Острая идейно-политическая борьба, отражавшая социально-экономические изменения эпохи победы капитализма во Франции и США, наложила отпечаток и на трактовку соотношения физического и психического. Во имя физического, телесного благополучия Б. Раш требовал психического здоровья, которое связывал с политической свободой, добытой США в войне за независимость.
Французские, материалисты требовали создания социальных условий, благоприятных для телесной жизни. Материалистически осмысливая природу в целом и природу организма в частности, они были идеалистами в трактовке общества, его институтов и порядков.

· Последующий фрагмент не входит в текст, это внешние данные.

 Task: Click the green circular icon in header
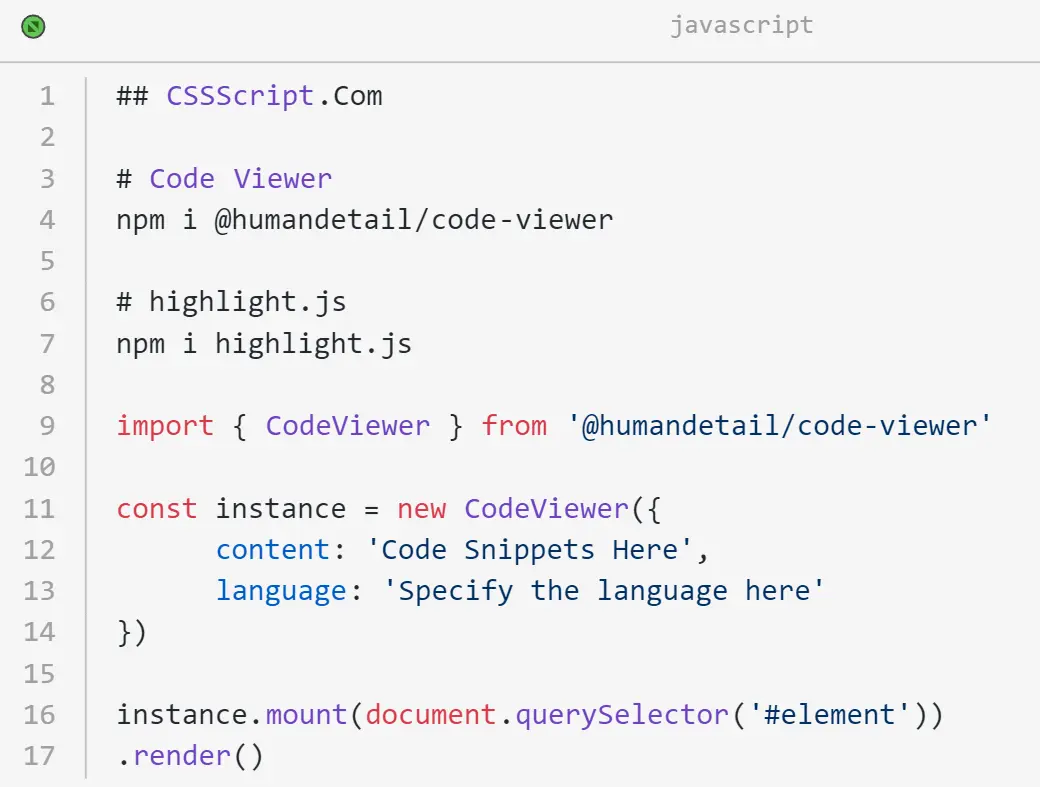(33, 27)
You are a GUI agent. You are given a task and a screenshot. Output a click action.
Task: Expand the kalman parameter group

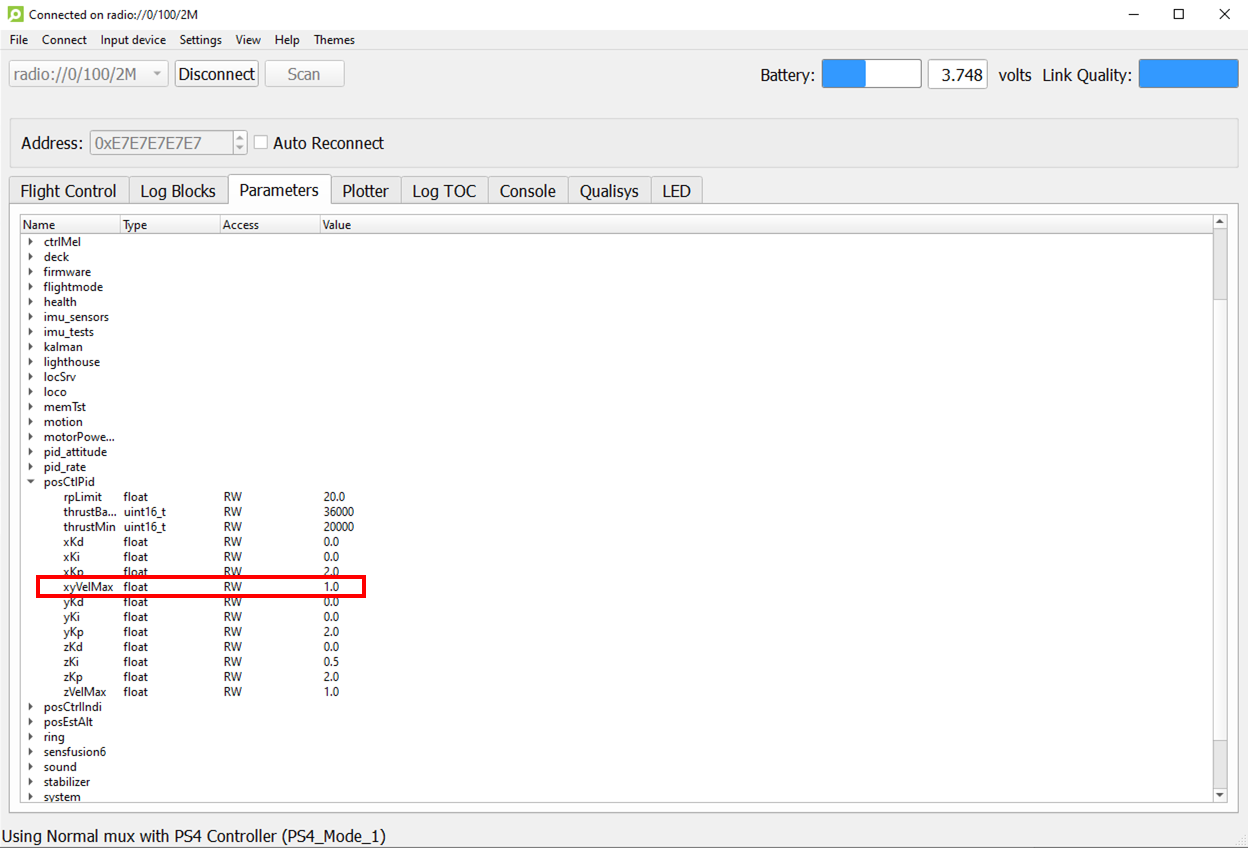pos(31,347)
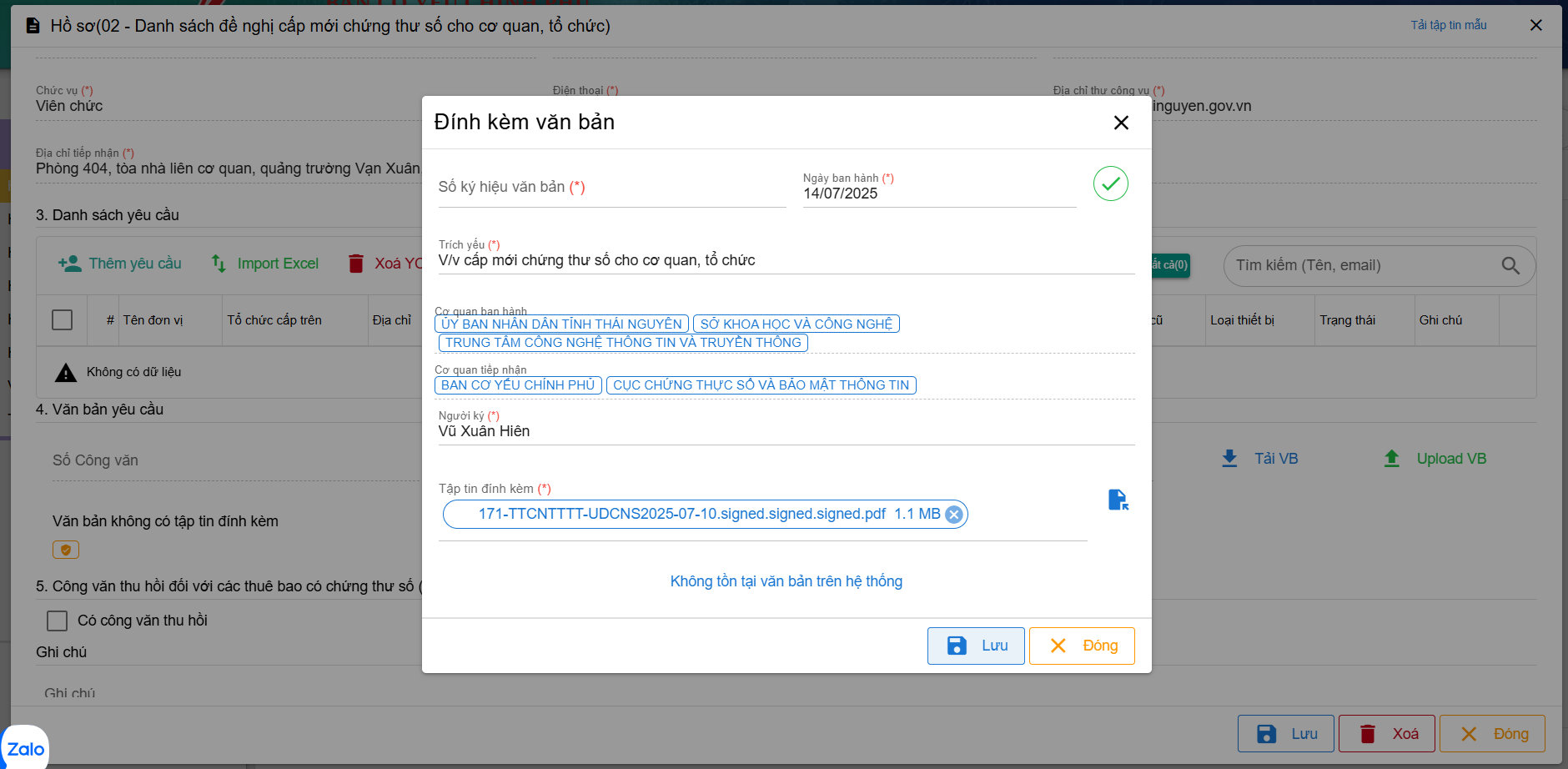The height and width of the screenshot is (769, 1568).
Task: Click Đóng button in attachment dialog
Action: (1082, 646)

Под обществом они подразумевали только его надстроечные (политические, правовые и др.) явления, не видя их зависимости от способа производства материальных ценностей. Поэтому, хотя французские материалисты и отвергали эпифеноменализм и отстаивали реальность сознания и идей как активных факторов жизнедеятельности, последовательно материалистического понимания этой активности у них не было. Социальная ситуация побуждала признать в человеке деятеля, ведомого (стимулируемого) не одними общебиологическими потребностями, но и идеями, которые порождаются общественными условиями.
Идеалистическое понимание этих условий, а тем самым и создаваемых ими продуктов сознания сталкивалось с материалистическим пониманием телесного механизма, схема которого была заимствована от детерминистской психофизиологии. Исходя из этой схемы, французские материалисты впервые поняли психику как функцию мозга, а не параллельный ему процесс. Учение об обусловленности идей социальной средой и о психике как телесной функции, сходной по типу со всеми другими функциями организма, создавало коллизию, известную под названием "двойная детерминация". Взгляд на человека как на точку пересечения двух детерминационных рядов препятствовал реализации принципа психофизического монизма, за который передовые французские мыслители ратовали в своей философской теории.
На следующем этапе развитие учения о психике как функции мозга повело психофизиологию вперед, к новым открытиям.